Thein sat down with a newspaper called the Irrawday to discuss her art in January 2009. The Irrawday covers news on Myanmar and Southeast Asia but is most likely highly edited or even banned in Myanmar based on its critical articles on the Burmese government. In this interview, of which the interviewer is not stated in the article, Chaw Ei Thein speaks frankly about her art, her life in Myanmar and the struggle for freedom. The interviewer asks Thein, “How do you assess the freedom of creating art in Burma?” She responds honestly when she says,
“To be truthful, there is no freedom to create art inside or outside the country. Some might think that they are free outside [Burma]. As for me, I don't feel free, no matter whether I am inside or outside. That is my problem. When I was outside the country for the first time, I thought that I was free and free to do anything. But fear rode piggyback. So before anybody censored our art, we censored ourselves. We always take into account that we have to return home.”
Interestingly, Thein’s art seems anything but censored. Its brutal honesty in its depiction of female Burmese life is anything but muted. Her work is vivid and powerful. Most of all, it captures the unrest of the Burmese people and the lack of freedom that the citizens live with daily.

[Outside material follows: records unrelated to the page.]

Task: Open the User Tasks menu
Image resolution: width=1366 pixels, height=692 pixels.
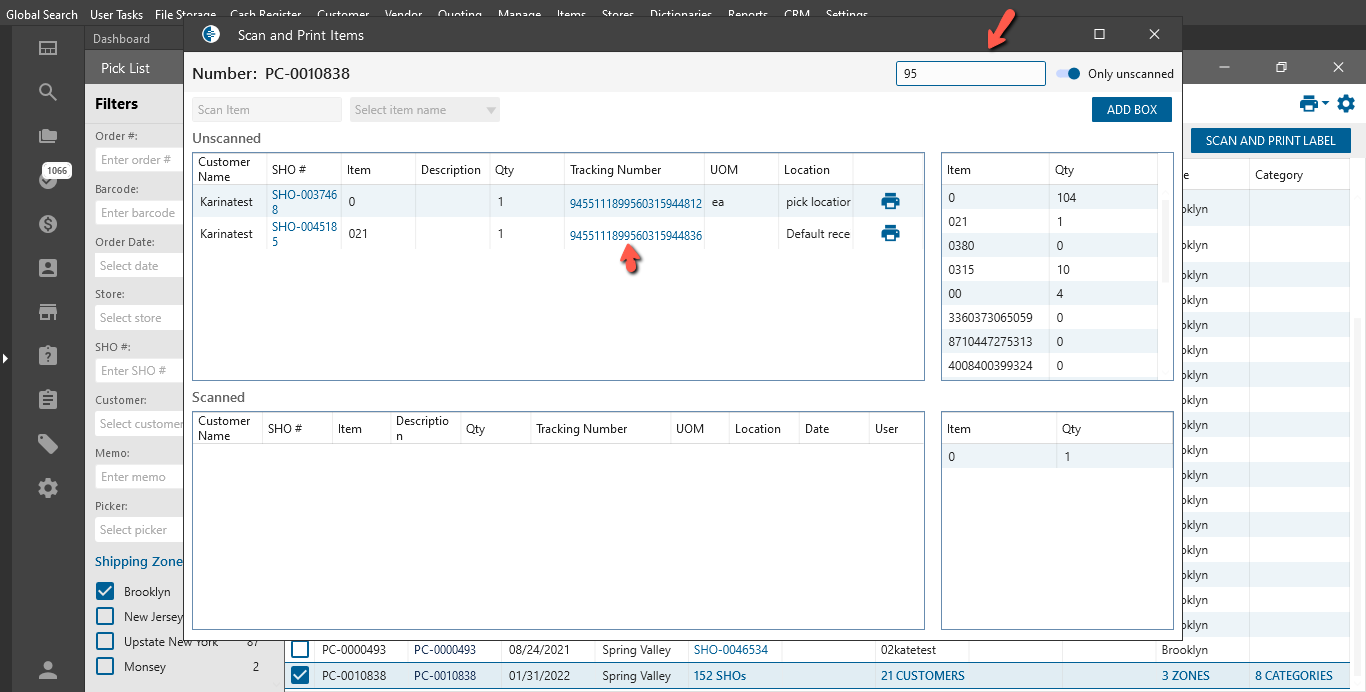Action: point(116,15)
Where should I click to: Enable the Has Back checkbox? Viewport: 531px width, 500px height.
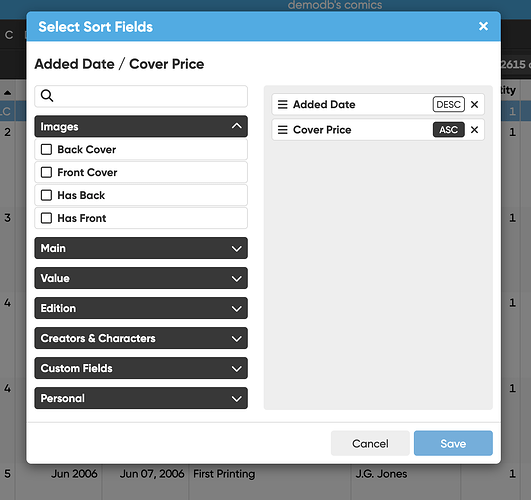pos(46,195)
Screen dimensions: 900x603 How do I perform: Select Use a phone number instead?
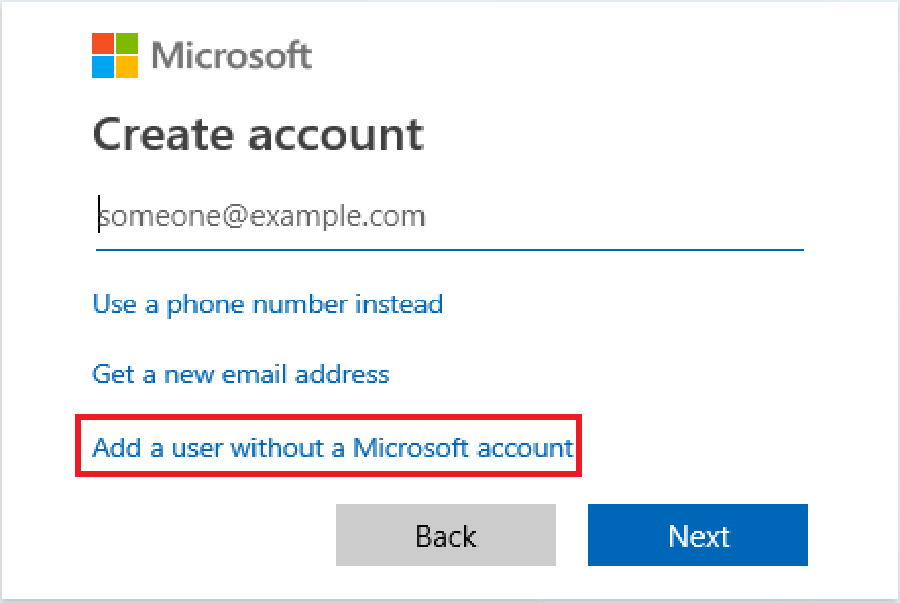tap(267, 304)
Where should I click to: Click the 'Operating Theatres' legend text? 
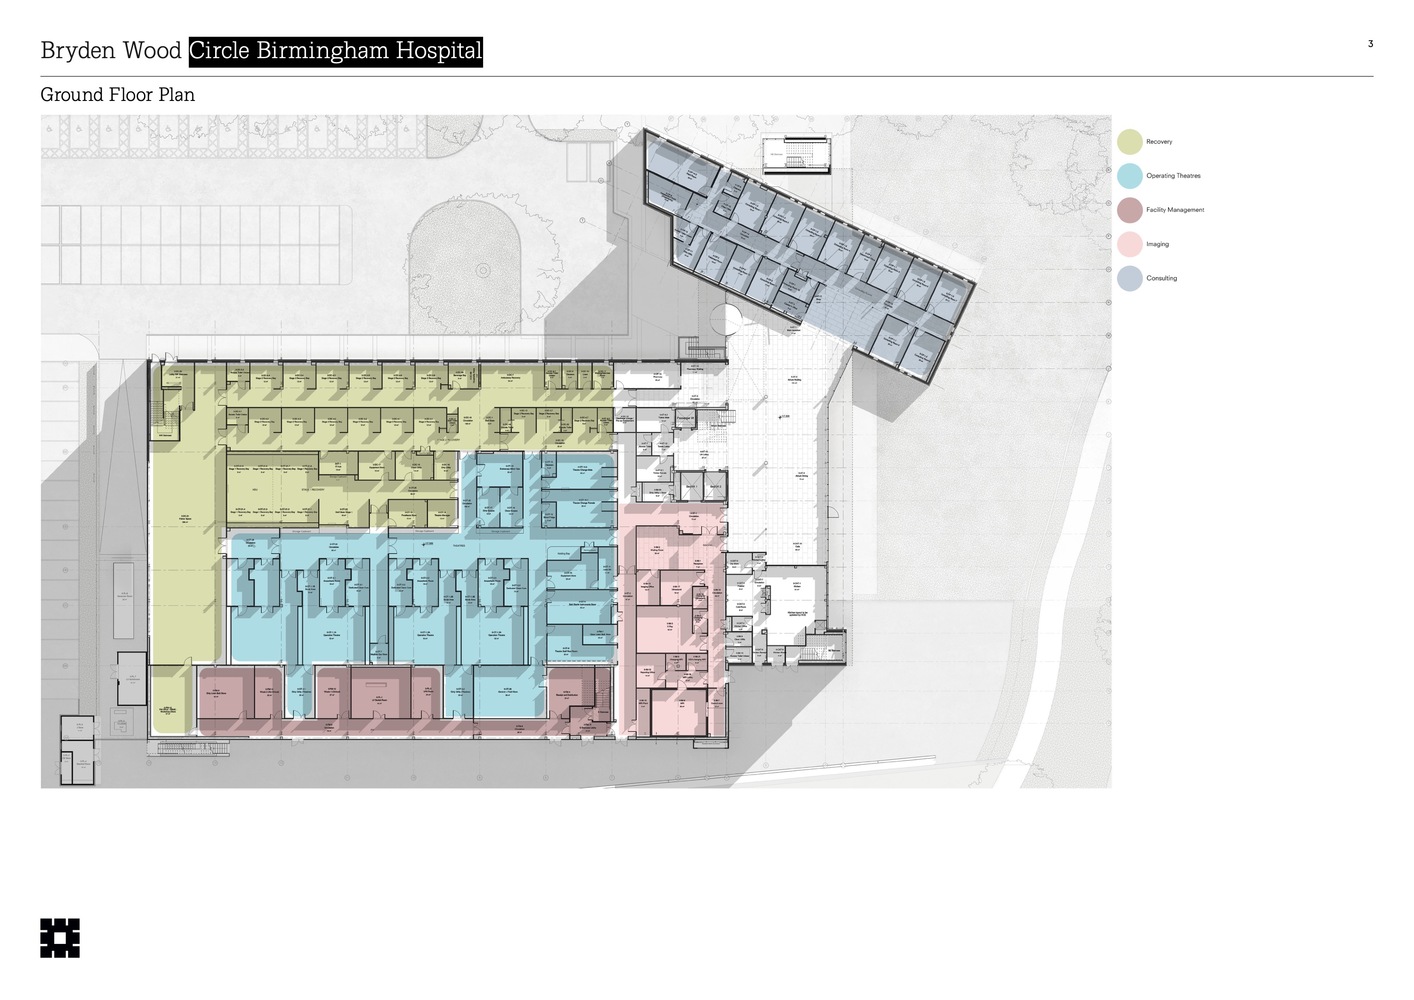click(1173, 176)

Thein’s art speaks volumes about the state of life in Myanmar. It expresses the pain and fear that Burmese people constantly deal with. In her series, entitled He She I, II, III, she paints the nude bodies of both a male and female and depicts their interaction. In all three images, all very similar, there is a man standing behind a woman, holding the woman forcefully. These images, in uniform with the rest of her work, show the Burmese struggles with pain and domination. It portrays the woman being captured and tamed, kept as a prisoner in the man’s arms. Thein’s nude art, unlike other forms of nudes,
which usually depicts the beauty of the naked body, shows the unhealthy power dynamics between men and women. The woman in the series has a down-turned mouths, showing her unhappiness. The man’s snatching hands grab her chest as to control her body. Her art portrays the pain and suffering of an unheard people: the women of Myanmar.

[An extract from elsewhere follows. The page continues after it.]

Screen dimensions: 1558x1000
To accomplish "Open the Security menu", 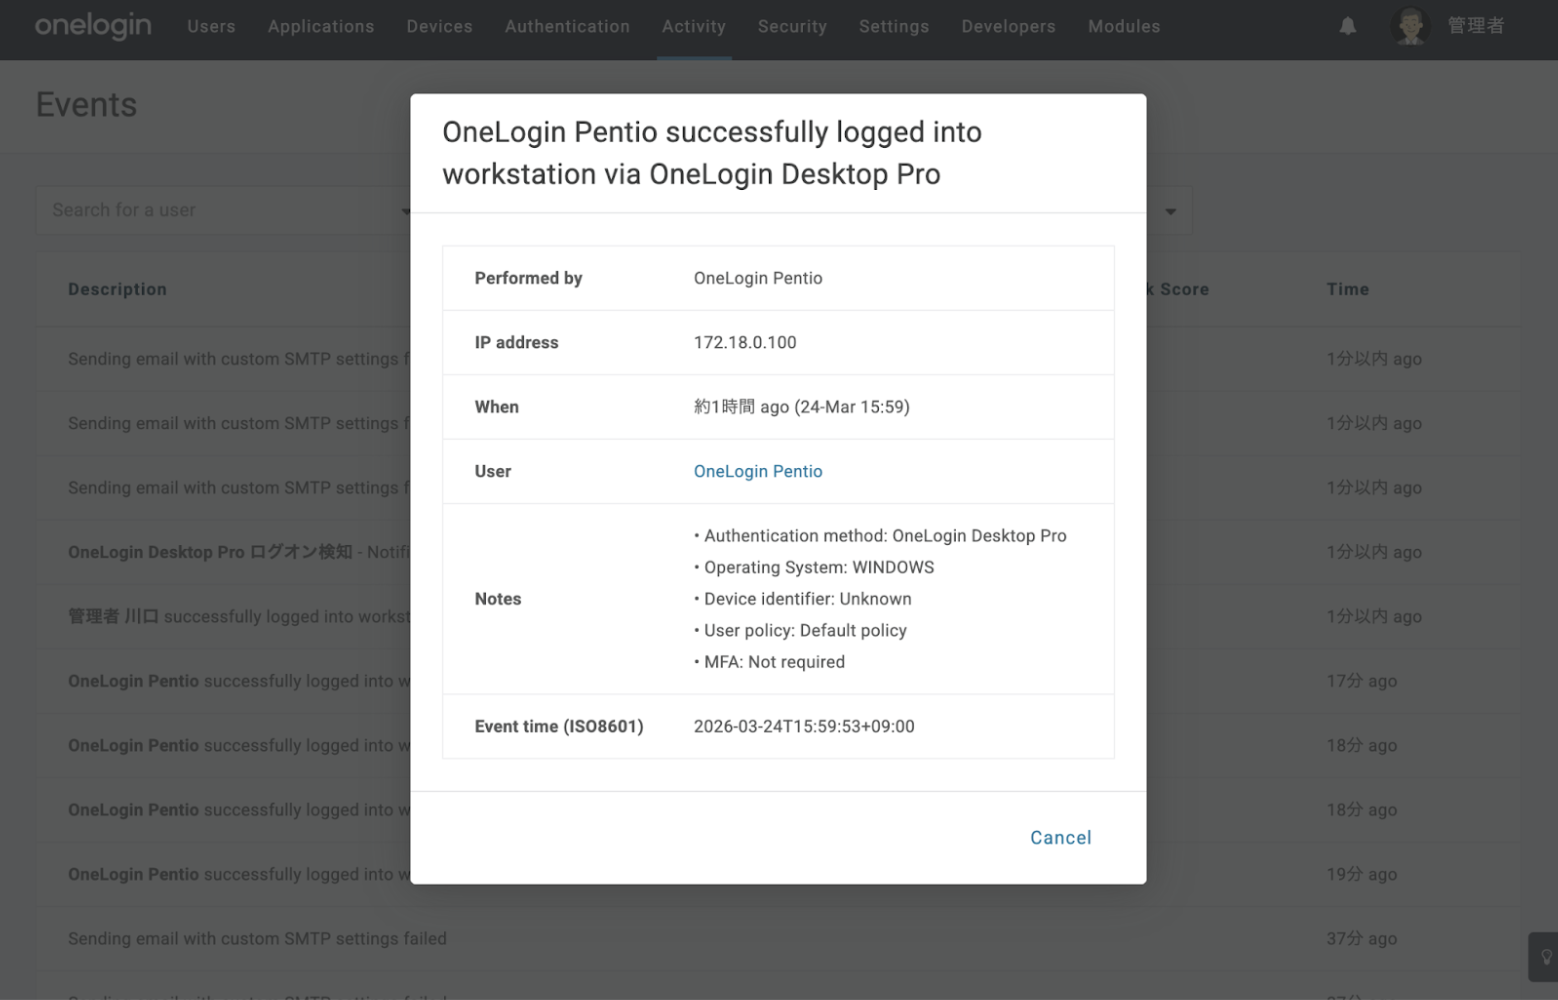I will pyautogui.click(x=791, y=27).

While this bloody civil war continues, the rights and liberties of the citizens of Myanmar will remain virtually non-existent. Some people, such as Chaw Ei Thein, push these boundaries. By asserting her commentary on hardship and struggle, she is speaking out, in her own way, against the terror that the people of Myanmar have endured for over 60 years. As the dealings of the government become more corrupt, the intellectuals and artists of the country will, hopefully, continue to voice their opinions on this ongoing issue. Although the outcomes of speaking out against the government are harsh, it is important that the world can hear Myanmar’s victims shouting. The reality of Myanmar’s past, present and future is bleak. For it’s citizens, Myanmar feels like a living hell. Chaw Ei Thein is breaking free from the oppression by expressing herself. Hopefully, these efforts lead to regaining freedom for herself and her people.